**Set exercise**:
Put the records, starting with the line containing "Task: Click the" and going on through the end of the records, into a two-column CSV with the columns "prompt" and "response", one row per record, each value in a single quoted field with line breaks replaced by spaces. Leave the pictures out of your answer.

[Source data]
────────────────
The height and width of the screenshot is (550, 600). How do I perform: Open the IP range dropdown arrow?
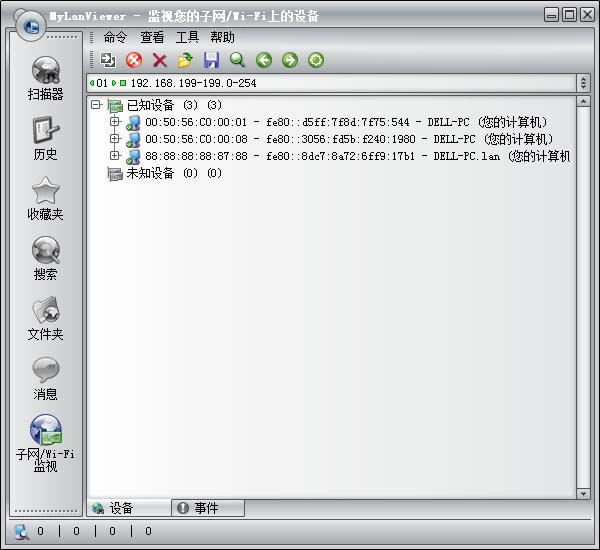pyautogui.click(x=584, y=83)
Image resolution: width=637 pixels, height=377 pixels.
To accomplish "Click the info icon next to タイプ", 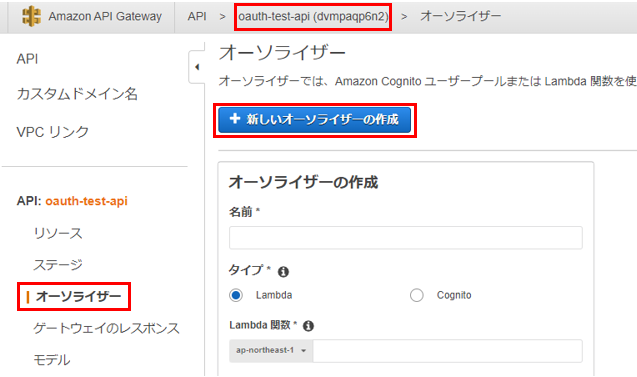I will (x=283, y=272).
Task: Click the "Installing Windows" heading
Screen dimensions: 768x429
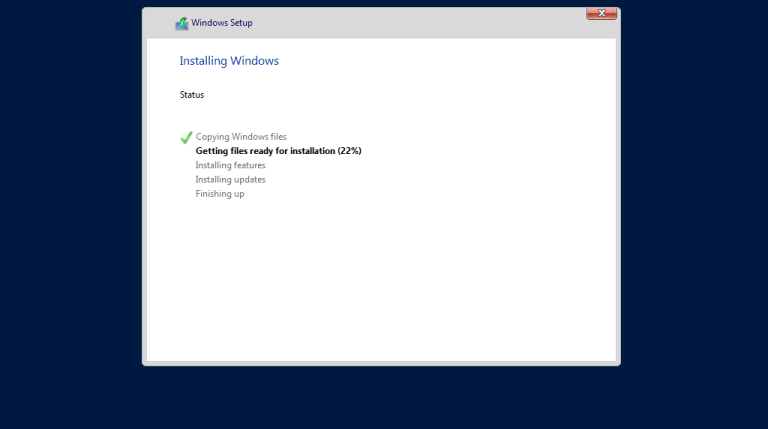Action: point(229,61)
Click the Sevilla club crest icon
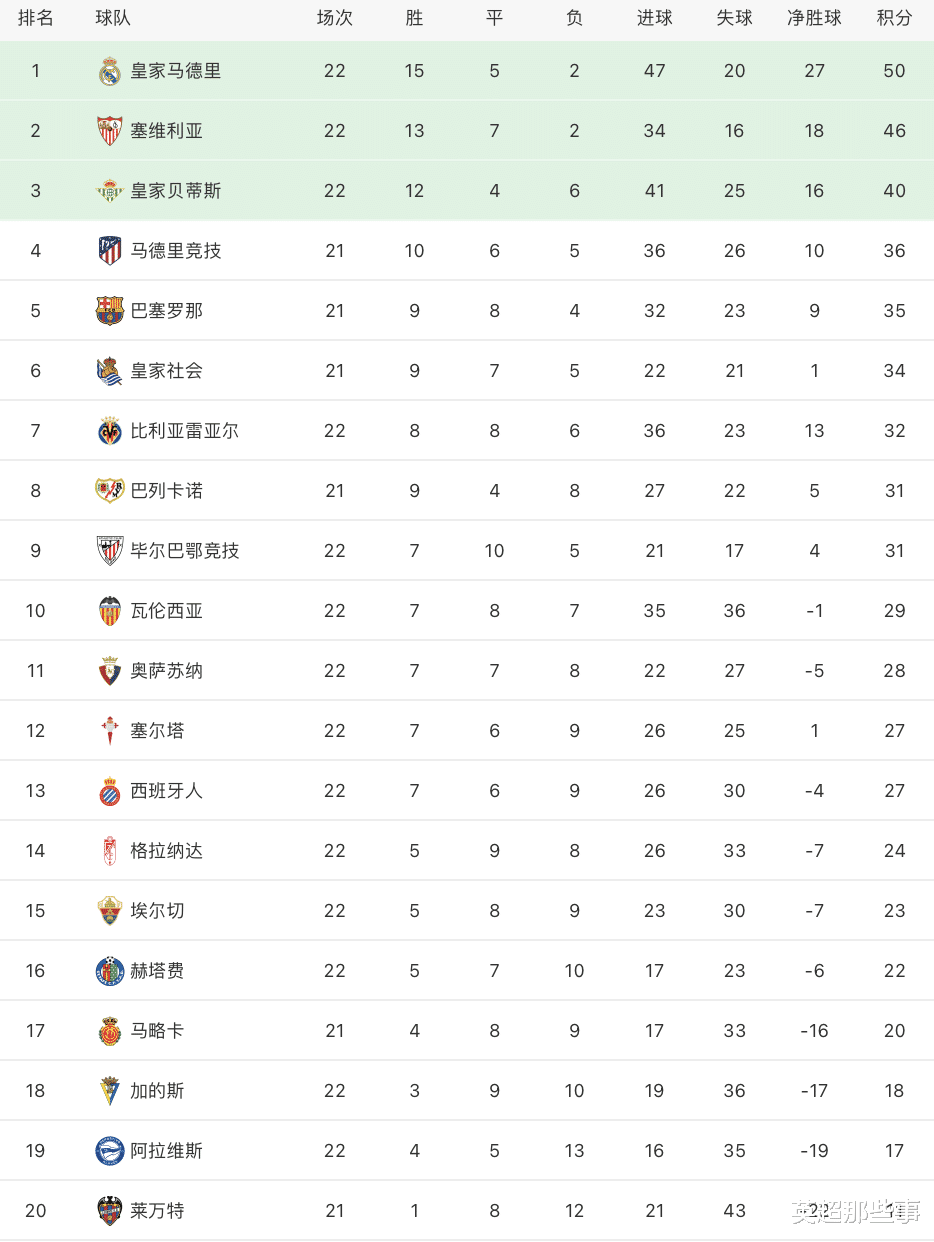 110,131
────────────────
**Result of the task**:
prompt,response
"Task: Click the ""Installing Windows"" heading Screen dimensions: 768x429","Action: point(229,61)"
"Click the Sevilla club crest icon","110,131"